Step 4: emit verdict
Output one JSON object with top-level keys overview, summary, findings, tech_debt. The prose-voice rule below applies to overview, summary, and each rationale string only — not to the structured lists themselves.
Prose voice for those three fields: short, direct, concrete. No markdown bold, no italics, no numbered lists.
-
overview — two or three short sentences. What the PR does (infer from pr_title and diff_files) and the overall conformance state.
-
summary — one-sentence recommendation. Pick the template that matches:
- Any finding with
severity: blocker:
Not conforming: <N> doc violation(s) need fixing first.
- Only
suggestion or nit findings:
Conforms with <N> suggestion(s); safe to merge after a look.
- No findings, all files
conforms or no_pattern_found:
Conforms with documented and de-facto patterns.
-
findings — list of {file, severity, risk, source, citation, rationale}:
file — must be in diff_files.
severity — blocker, suggestion, or nit (per Step 3 rules).

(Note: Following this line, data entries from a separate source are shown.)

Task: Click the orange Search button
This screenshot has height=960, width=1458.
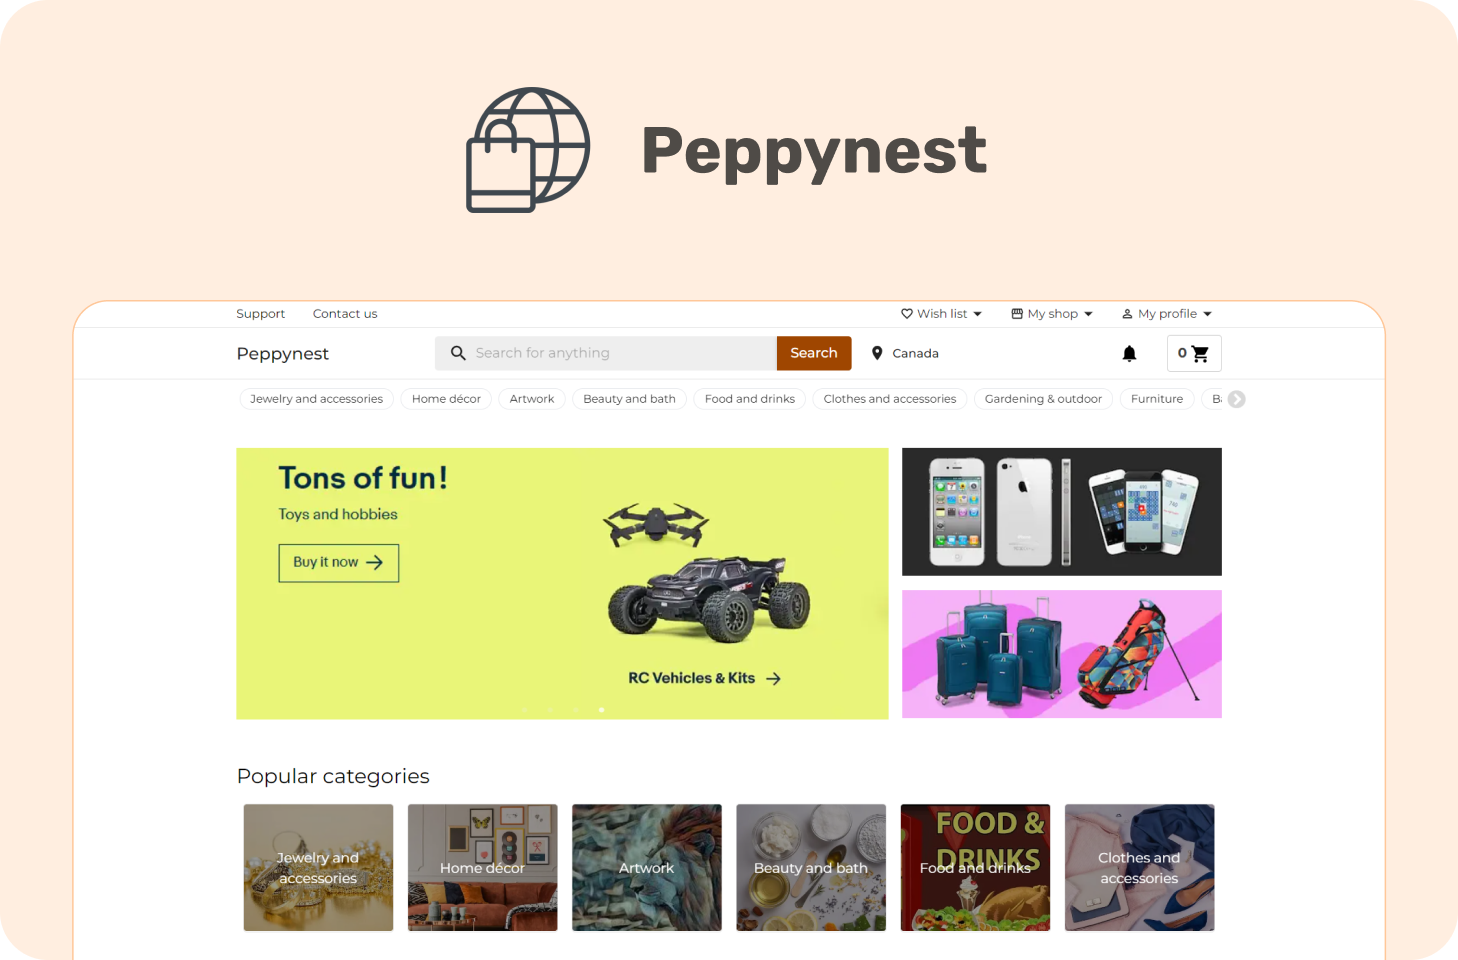Action: click(814, 353)
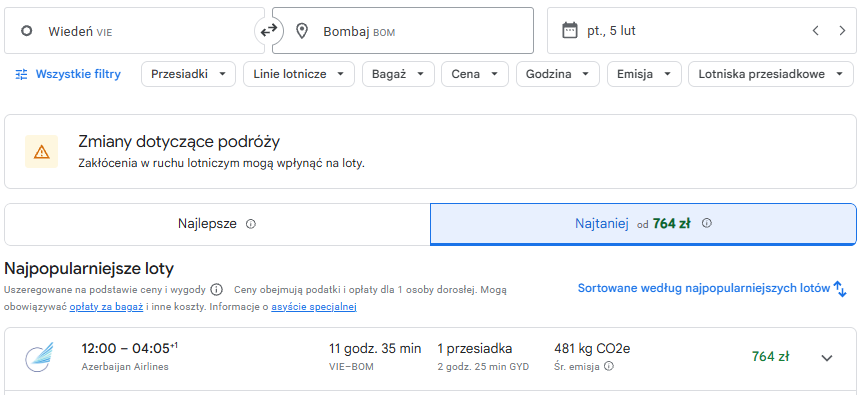Image resolution: width=860 pixels, height=395 pixels.
Task: Click the warning triangle icon
Action: tap(41, 152)
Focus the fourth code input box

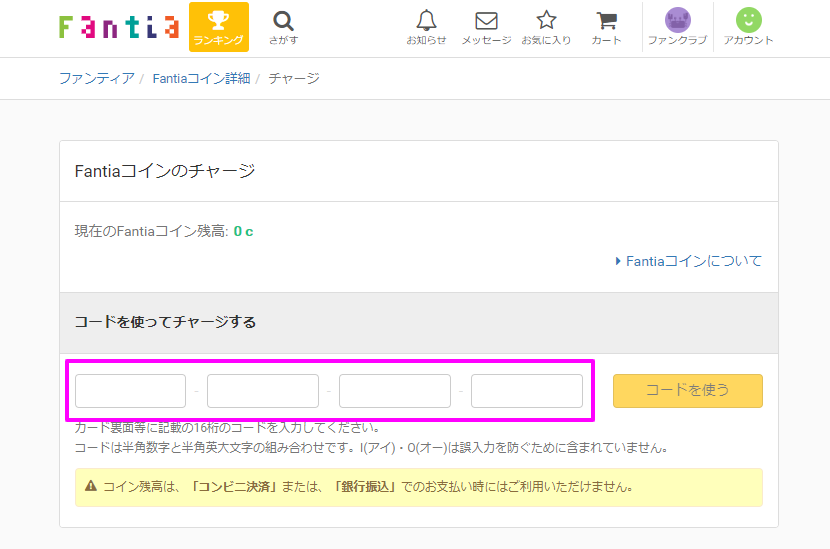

risk — high, medium, or low (per Step 3.5 rules). Independent of severity.
source — docs or code.
citation — for docs, <doc_path>#<heading>; for code, <sibling_path>.
rationale — one sentence on what the patch does vs. what the cited source says. When risk is high, also state the runtime impact in the rationale (e.g. "silent 404 for existing users if FF off").
-
tech_debt — list of {doc_path, code_path, note} for each conflict where existing code (sibling or in-diff) contradicts a doc. Informational, not blocking. Empty list [] if no conflicts.
If findings is empty, set it to [] and pick the "Conforms" summary template.